The 2015-2016 Federal Duck Stamp was recently unveiled, and features a pair of ruddy ducks painted by wildlife artist Jennifer Miller of Olean, New York. Last fall, a panel of five judges chose Miller’s art from among 186 entries at the Federal Duck Stamp Art Contest. Miller is the third woman to win the Federal Duck Stamp Contest.
A federal duck stamp is required for hunting waterfowl. Ninety-eight percent of the proceeds from the Duck Stamp go to the Migratory Bird Conservation Fund, which supports wetland purchases and conservation easements for the National Wildlife Refuge System. Stamp sales have raised more than $800 million to protect more than 6 million acres of habitat for birds and other wildlife. Though required of waterfowl hunters, birders and other outdoors enthusiasts, artists, and stamp collectors also contribute to conservation by buying Duck Stamps. The stamps are available for purchase online, at many sporting goods and retail stores, and at some post offices and national wildlife refuges.
This year’s Federal Duck Stamp will cost $25 — up from $15 last year, the first price increase in 24 years. The increased price will allow the Fish and Wildlife Service to devote more funds to conserving wetlands that benefits birds and many other plants and animals.
For WNCW and the U.S. Fish and Wildlife Service, this is Gary Peeples.

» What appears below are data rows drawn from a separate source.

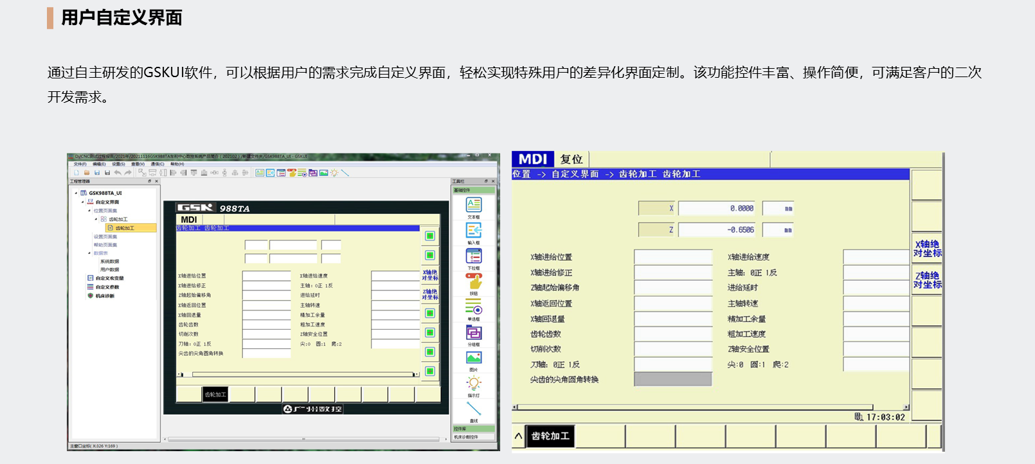This screenshot has width=1035, height=464.
Task: Open the 设置(S) menu
Action: tap(118, 165)
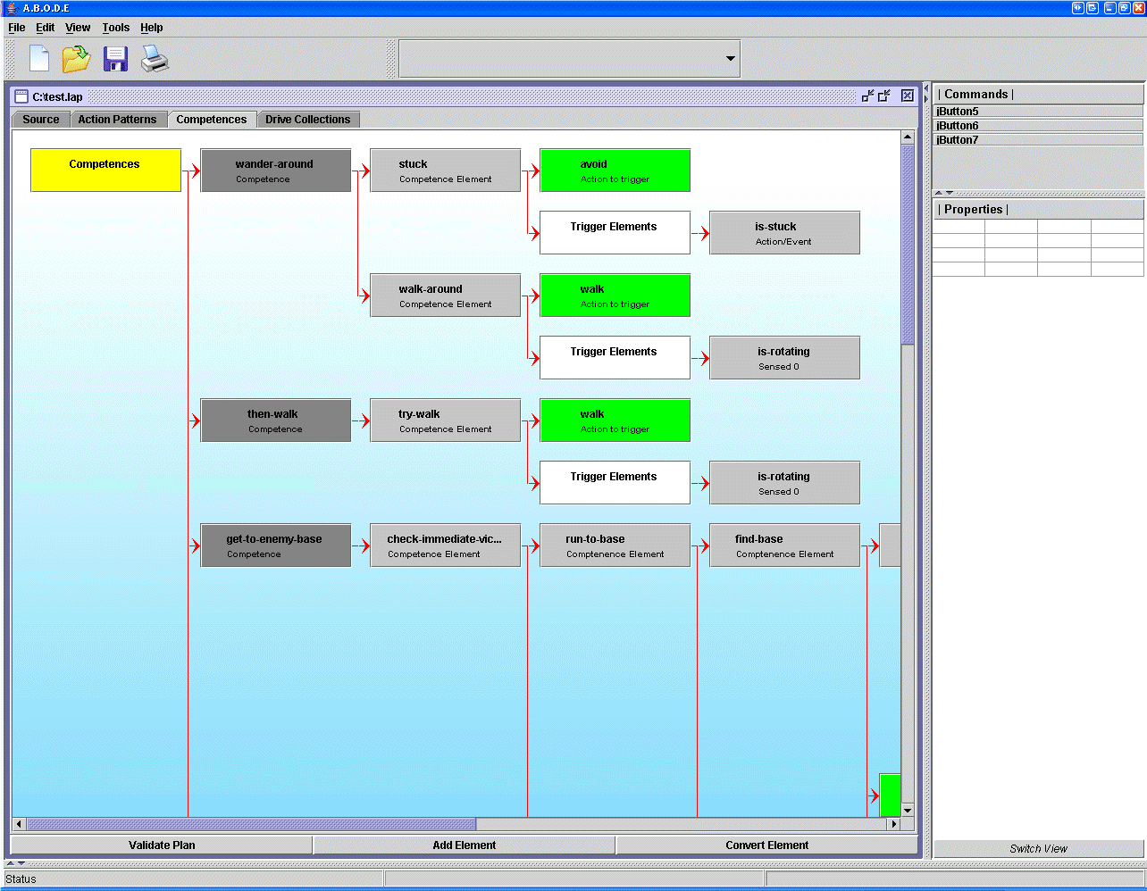Click the A.B.O.D.E application title icon
The height and width of the screenshot is (891, 1147).
pyautogui.click(x=12, y=8)
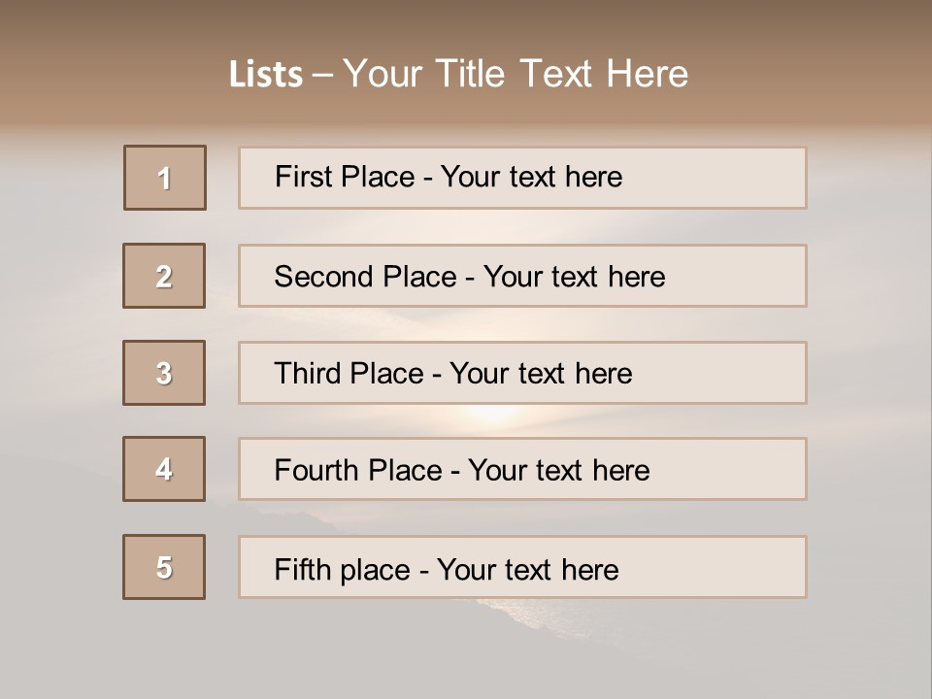Click "Your text here" in First Place row
This screenshot has width=932, height=699.
click(x=531, y=177)
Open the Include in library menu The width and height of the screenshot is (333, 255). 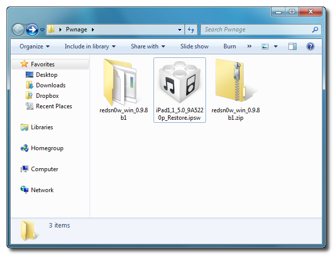(90, 46)
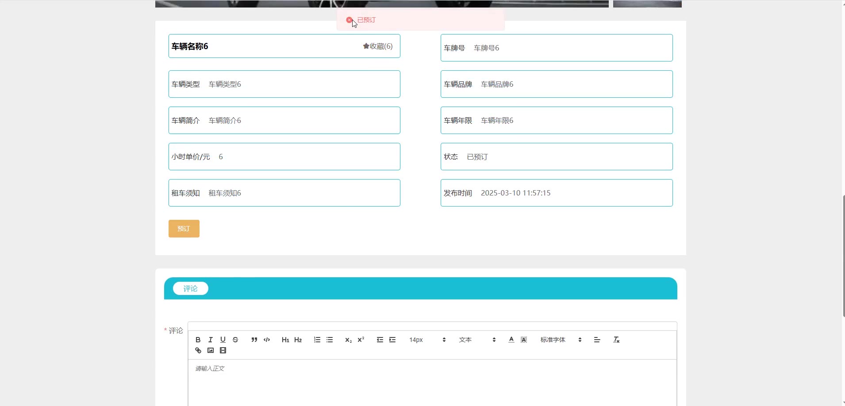Toggle underline text formatting

point(223,340)
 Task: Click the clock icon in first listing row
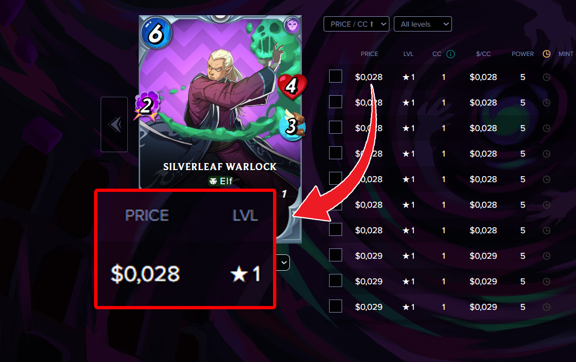(x=547, y=77)

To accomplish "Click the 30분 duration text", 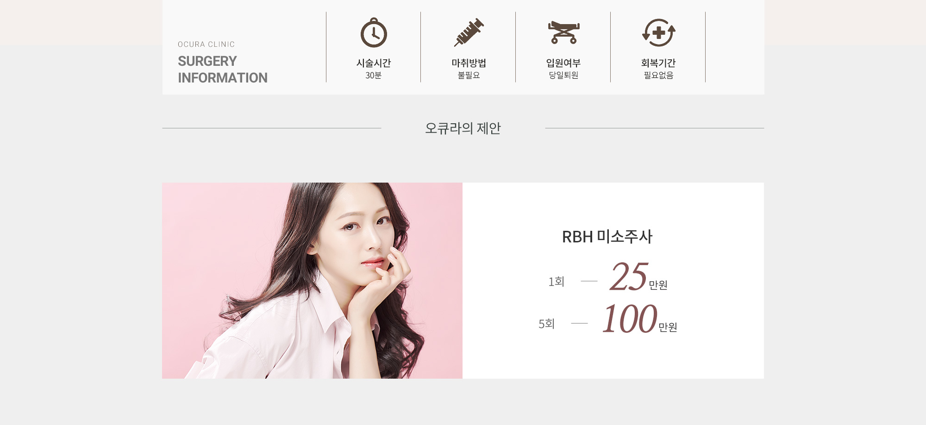I will (x=374, y=76).
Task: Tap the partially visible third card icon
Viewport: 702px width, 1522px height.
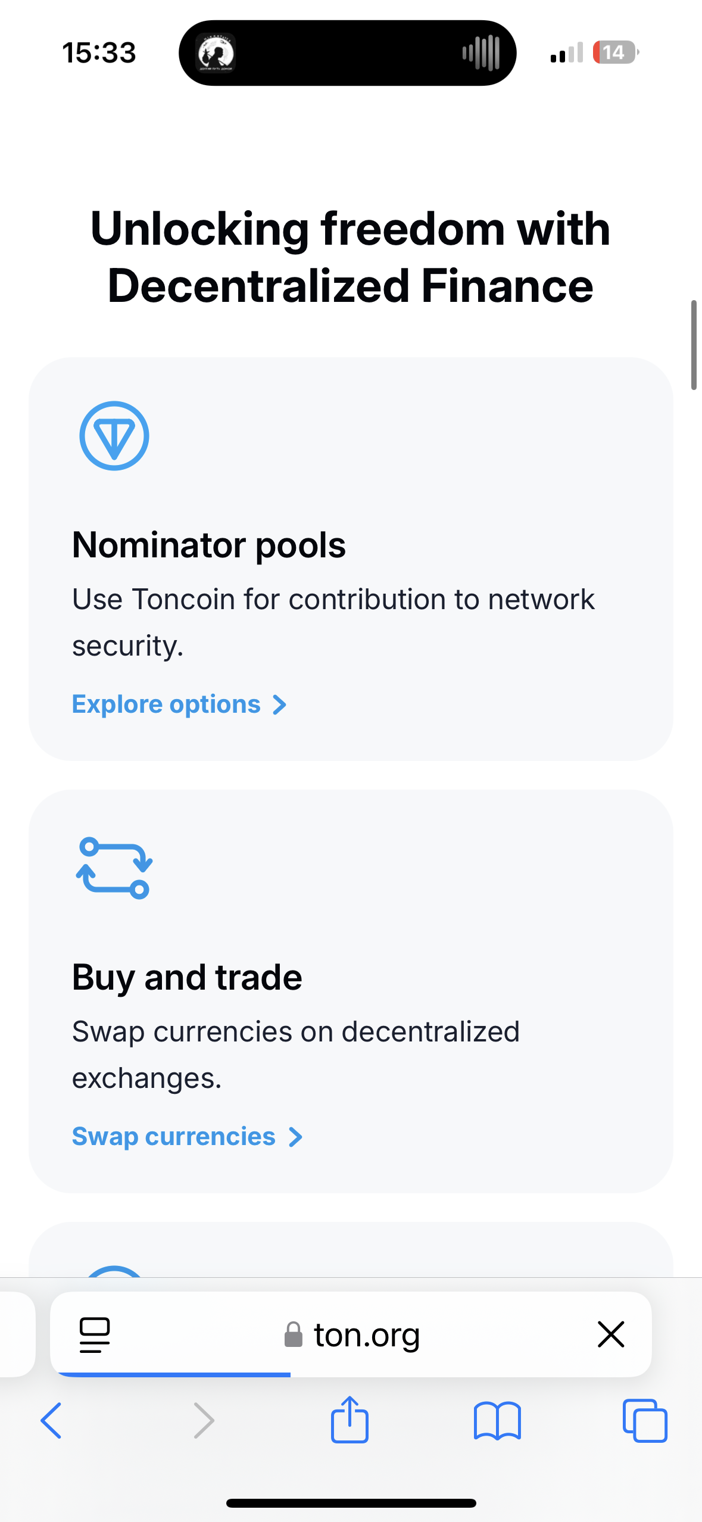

- Asheville Ecological Services Field Office
- Duck Stamp
- North Carolina
- Southern Appalachian Creature Feature
The mission of the U.S. Fish and Wildlife Service is working with others to conserve, protect, and enhance fish, wildlife, plants, and their habitats for the continuing benefit of the American people. For more information on our work and the people who can make it happen, visit fws.gov. Connect with the Service on Facebook, follow our tweets, watch the YouTube Channel and download photos from Flickr.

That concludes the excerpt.